Dr. Rowbotham explains: “We have 13 basic science labs and about 30 clinical research programs; for all, the goal is improving outcomes at the bedside.”
Here is an update on three active research programs at CPMCRI:
Stroke, in which a blood clot or other blockage cuts blood flow to the brain, affects 800,000 Americans every year. Often, the result is severe paralysis, speech and cognitive problems, or death.
Since 1996, a powerful blood clot dissolver – tPA – has been available for treating the most common type of stroke. Although this drug is very effective, less than 5 percent of stroke patients receive it, because under current guidelines it is administered only to those patients who arrive at a hospital within four and one half hours of the onset of symptoms.
At CPMC, a study is under way to determine if the time window for tPA can safely be expanded to six hours by using a type of X-ray called a CT perfusion scan. This scan can quickly determine the amount of blood flow to the brain, a critical determinant of whether brain tissue lives or dies.
Validating the effectiveness of the CT perfusion scan would give physicians a powerful new tool for determining whether tPA would be helpful even after the four-hour window has closed. “If our research determines that we can safely expand the treatment time window, we could help many more patients recover from a stroke, and improve the standard of stroke care across the country. The impact on patients, their families, and society would be enormous,” explains stroke neurologist Nobl Barazangi, M.D., Ph.D., who is leading the study.
Dr. Rowbotham is directly involved in a study examining why some patients undergoing chemotherapy for cancer develop painful nerve damage from the cancer-fighting chemicals.
Dr. Rowbotham, who received the Wilbert E. Fordyce Clinical Investigator Award from the American Pain Society in 2011, says, “We are using specialized sensory testing methods and skin biopsies to look directly at nerve endings in the topmost layers of the skin to determine exactly how they are affected by chemotherapy.”

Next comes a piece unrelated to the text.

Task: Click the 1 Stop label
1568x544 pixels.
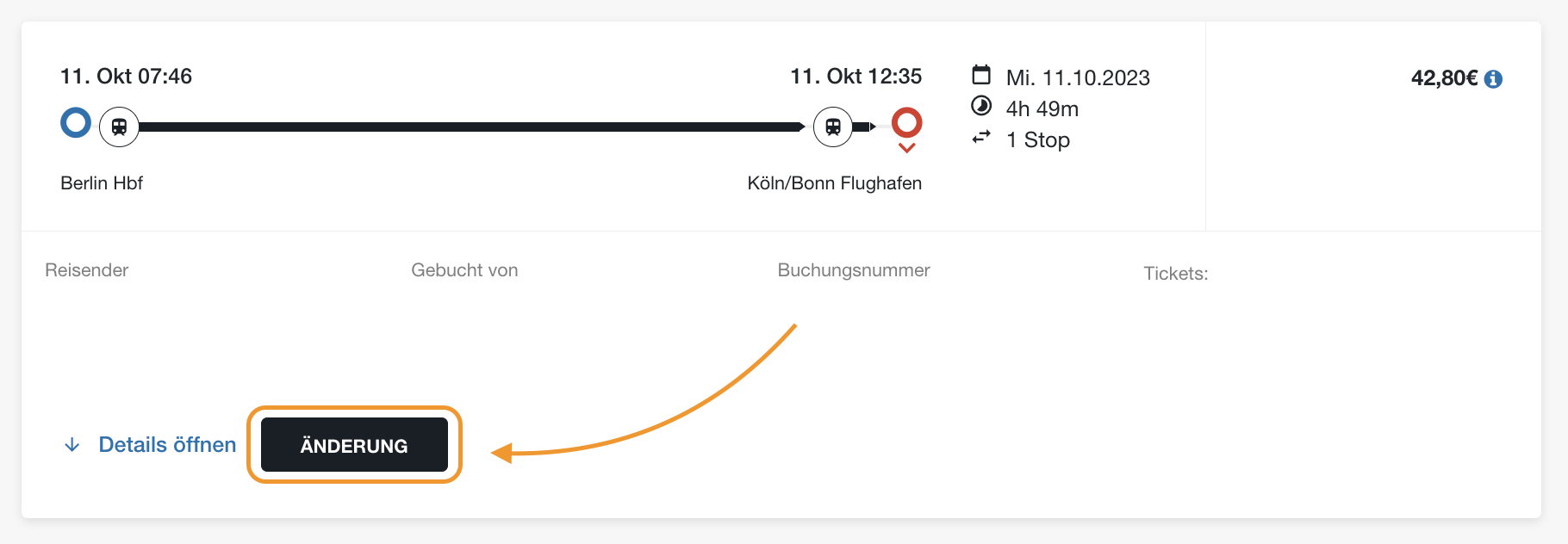Action: [x=1038, y=140]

His research group has used many of these same methods to develop new treatments for chronic post-herpetic neuralgia pain following herpes zoster (shingles).
Kidney Disease Treatment
Earlier this year, the highly productive Sarwal Lab, headed by Minnie Sarwal, M.D., Ph.D., relocated to CPMC from Stanford University, where Sarwal was a professor and directed the Pediatric Kidney Transplant Program.

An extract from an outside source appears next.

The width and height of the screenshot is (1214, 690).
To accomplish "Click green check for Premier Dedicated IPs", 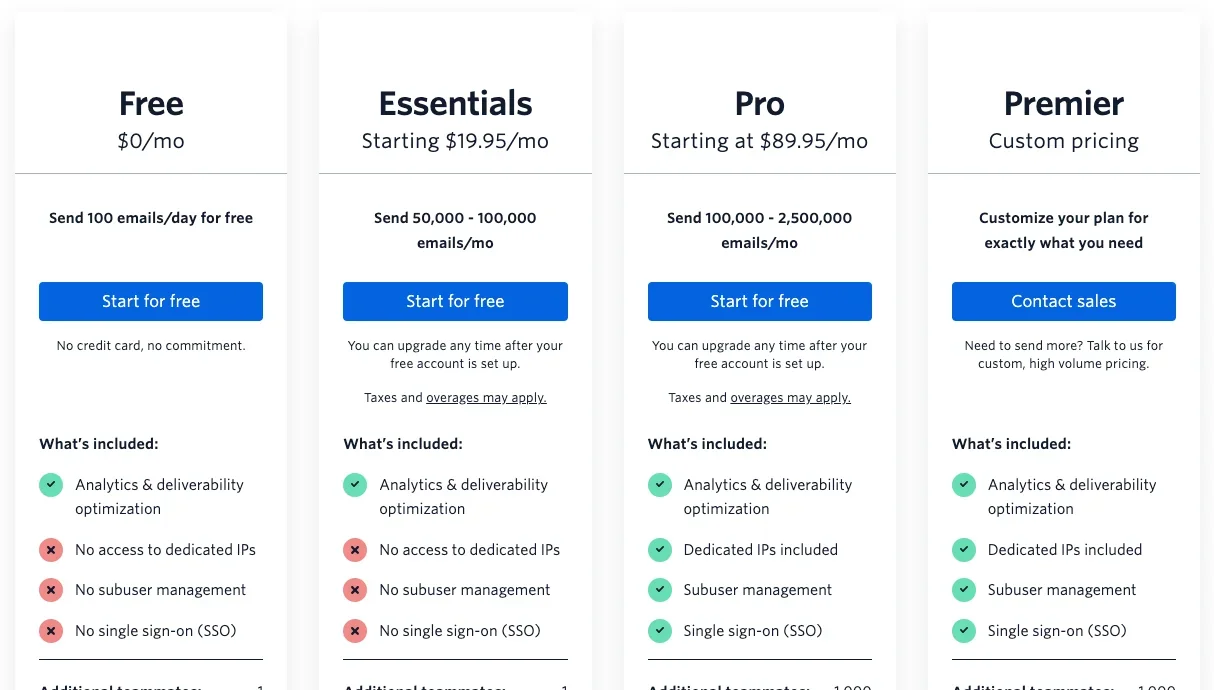I will 963,550.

At CPMCRI, the lab’s 15 researchers will develop personalized medical approaches to kidney disease and transplantation. The new research initiative is called The BIOMARCC (Biomarkers in Medicine for Assessing Risk and Customizing Care) Program.

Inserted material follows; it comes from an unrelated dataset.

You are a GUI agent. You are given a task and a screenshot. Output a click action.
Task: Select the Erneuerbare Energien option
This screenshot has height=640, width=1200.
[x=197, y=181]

Dr. Sarwal, an award-winning researcher and physician specializing in molecular genetics, immunology, pediatrics and nephrology (kidney disease), has headed her lab for 15 years and is the recipient of multiple grants from four different National Institutes of Health.
This lab has published groundbreaking research in medical journals in the fields of transplant rejection and the body’s tolerance for transplanting kidneys and livers.
“One of our main focuses is on developing customized treatments for a patient’s specific metabolism,” she says. These treatments are based on detailed profiles created by sophisticated diagnostic tests that look at biomarkers – proteins, genes and antibodies in the body that signal the existence of a disease.
Done correctly, customized treatment not only is more effective, “it allows us to predict which treatments to avoid because of the risk of damaging side effects,” she says.
“Our goal of the BIOMARCC Program at CPMC is to take our success at developing customized treatments and apply our experience to other diseases,” she says. “Many diseases could benefit from earlier diagnosis, improved disease prediction and treatment stratification to manage patients with shared biological characteristics.”